PROBLEM DETAILS:
Swap "Expand" for "Unfold" in the rows from the line containing "You are a computer-use" through the end of the rows, and reproduce only those lines with everything else unchanged. Omit the pictures from your answer.

RECORD EXTRACTS:
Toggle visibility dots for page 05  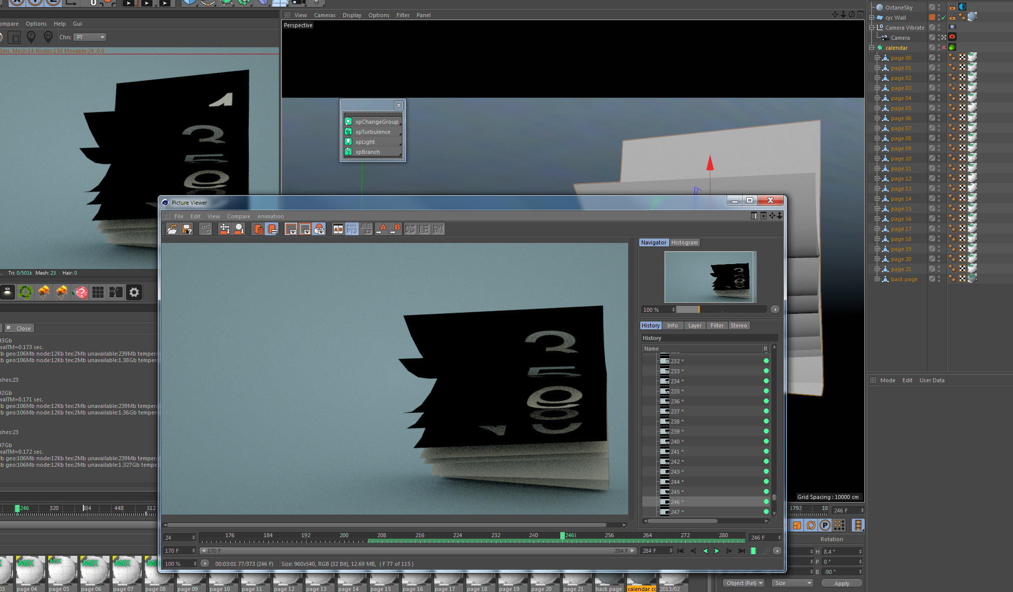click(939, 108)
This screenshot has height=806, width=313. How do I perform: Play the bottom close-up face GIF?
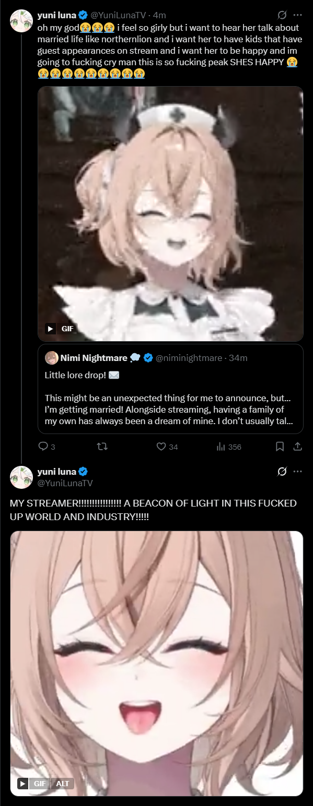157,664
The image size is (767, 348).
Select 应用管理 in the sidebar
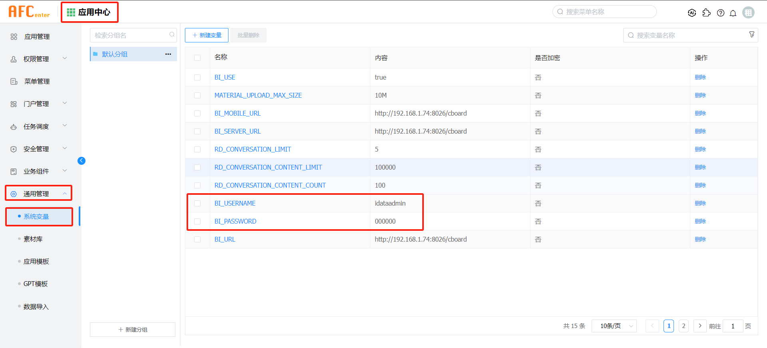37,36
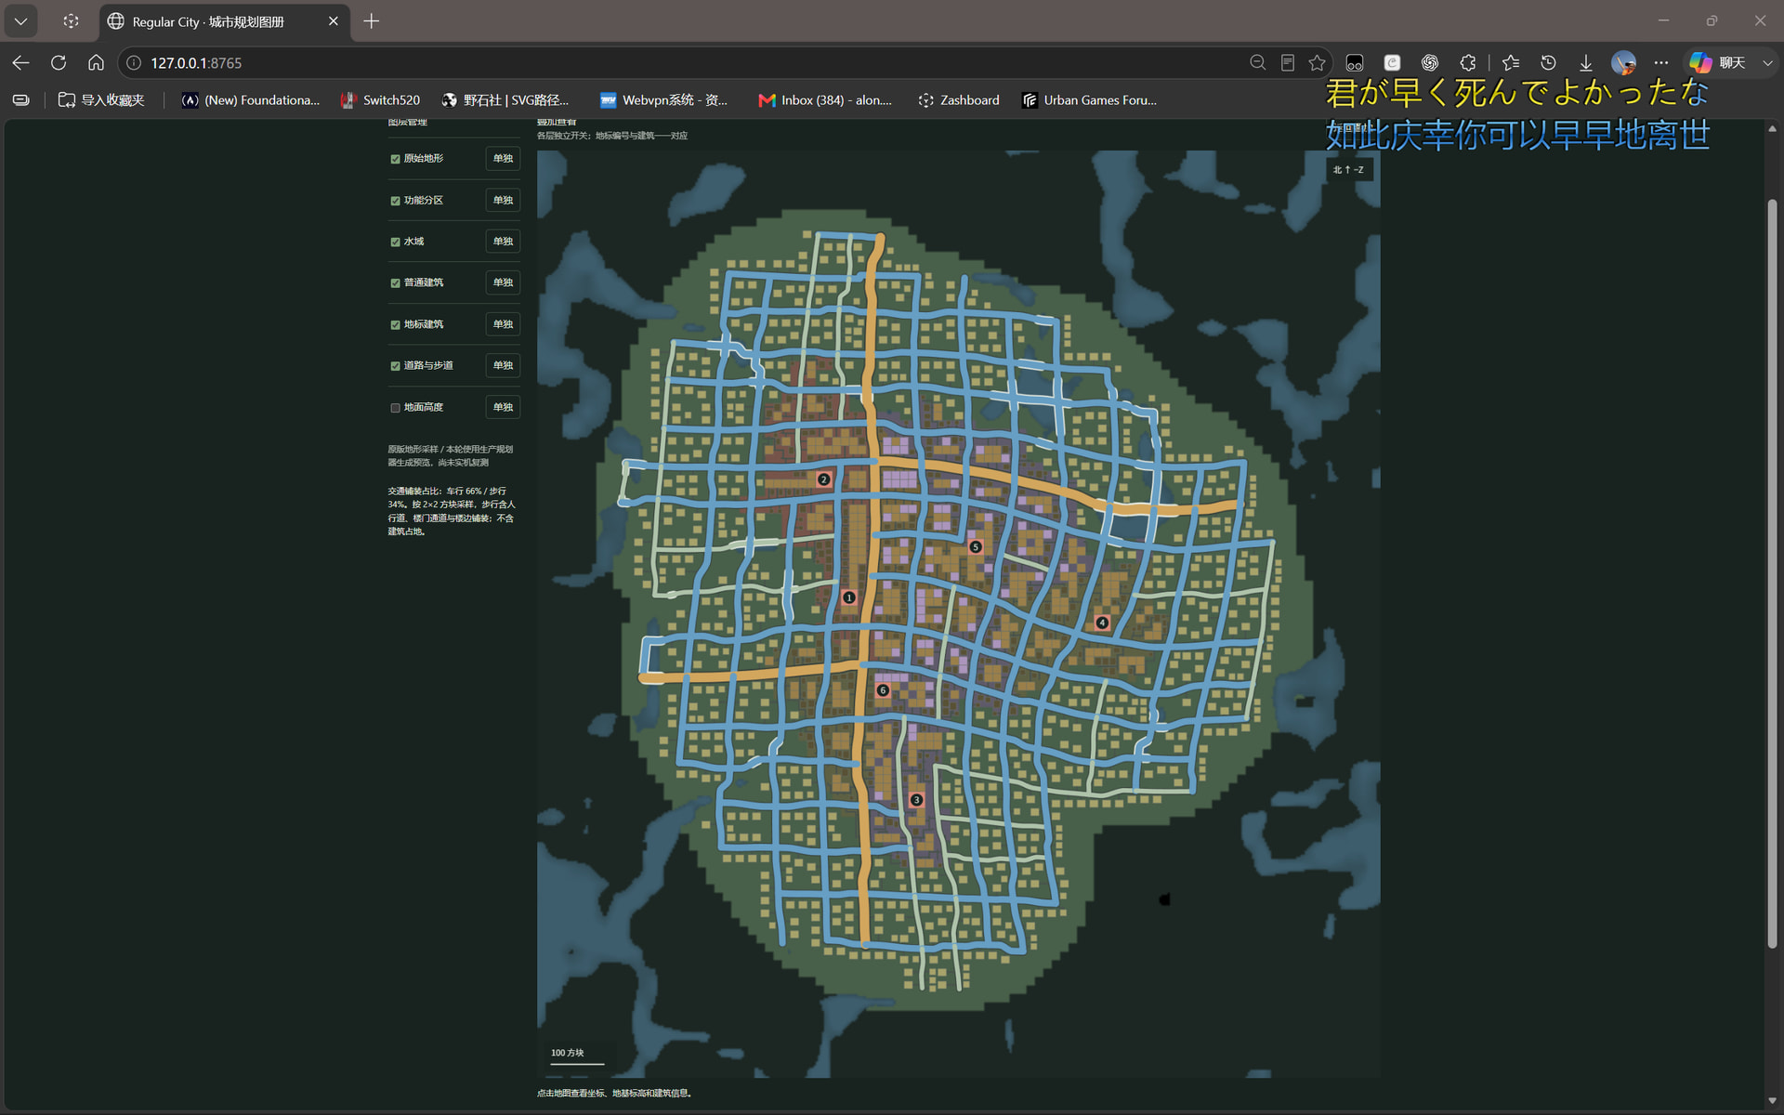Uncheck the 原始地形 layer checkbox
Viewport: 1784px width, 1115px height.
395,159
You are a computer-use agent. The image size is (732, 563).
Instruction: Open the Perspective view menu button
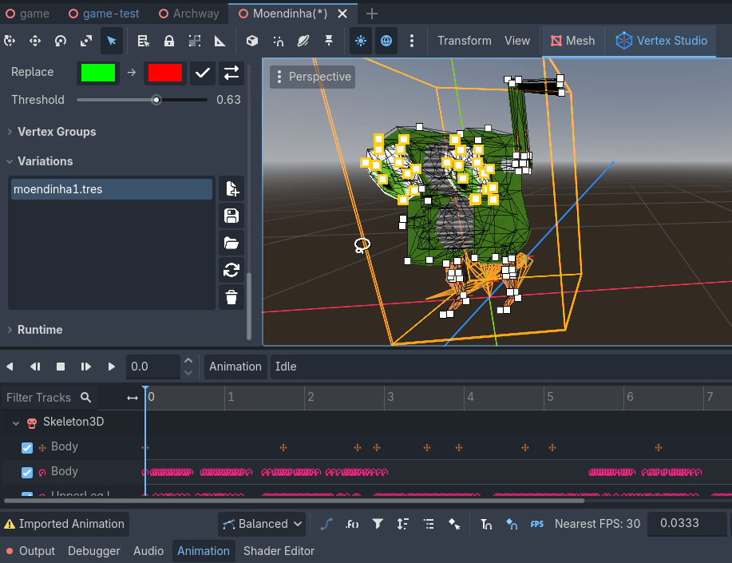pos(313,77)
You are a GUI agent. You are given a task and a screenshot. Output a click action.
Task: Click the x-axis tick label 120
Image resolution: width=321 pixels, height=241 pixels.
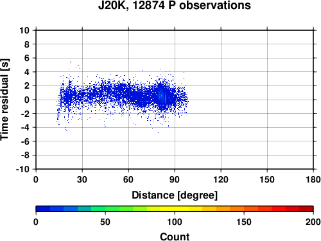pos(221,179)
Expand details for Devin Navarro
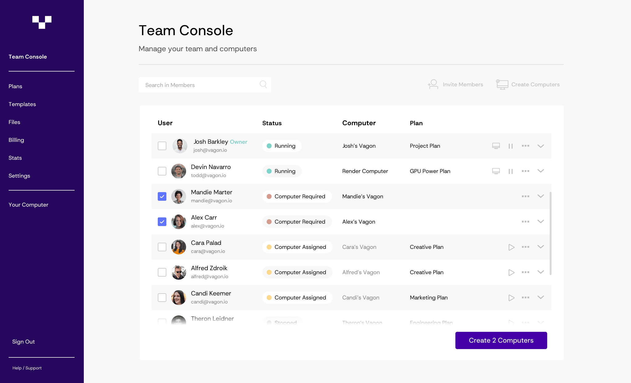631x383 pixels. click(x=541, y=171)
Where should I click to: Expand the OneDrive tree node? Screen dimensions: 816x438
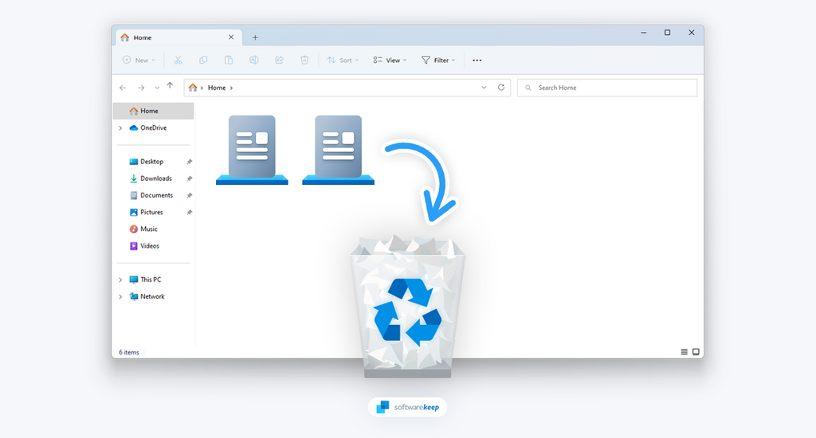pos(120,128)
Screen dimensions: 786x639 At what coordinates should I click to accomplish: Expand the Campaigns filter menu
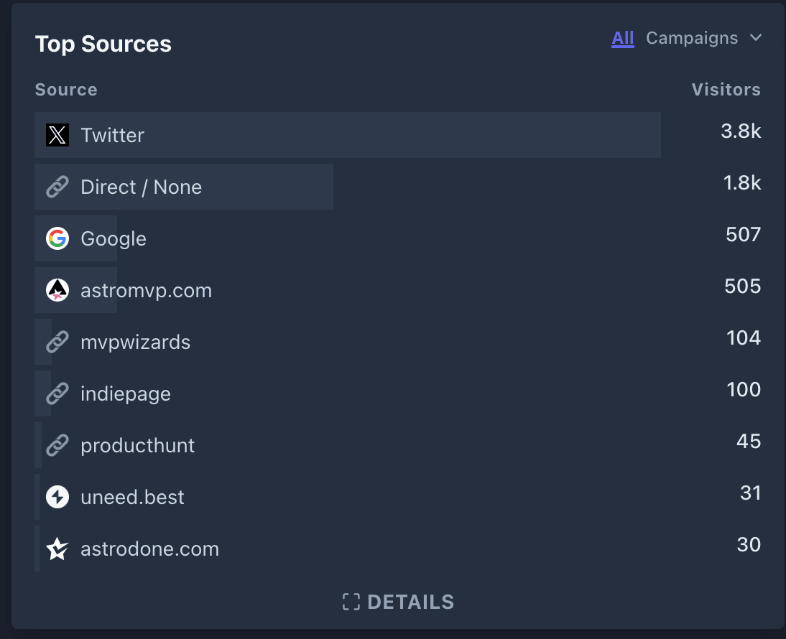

OUTPUT:
You are a computer-use agent. The image size is (732, 563).
Instruction: Open the Perspective view menu button
pos(313,77)
You are a GUI agent. You are given a task and a screenshot. Output a click action.
Task: Click the x-axis tick label 120
Image resolution: width=321 pixels, height=241 pixels.
pos(221,179)
Unfold details for Devin Navarro
631x383 pixels. click(x=541, y=171)
Where should I click to: Unfold the OneDrive tree node? Screen dimensions: 816x438
pos(120,128)
Screen dimensions: 786x639 At what coordinates should I click to accomplish: Unfold the Campaigns filter menu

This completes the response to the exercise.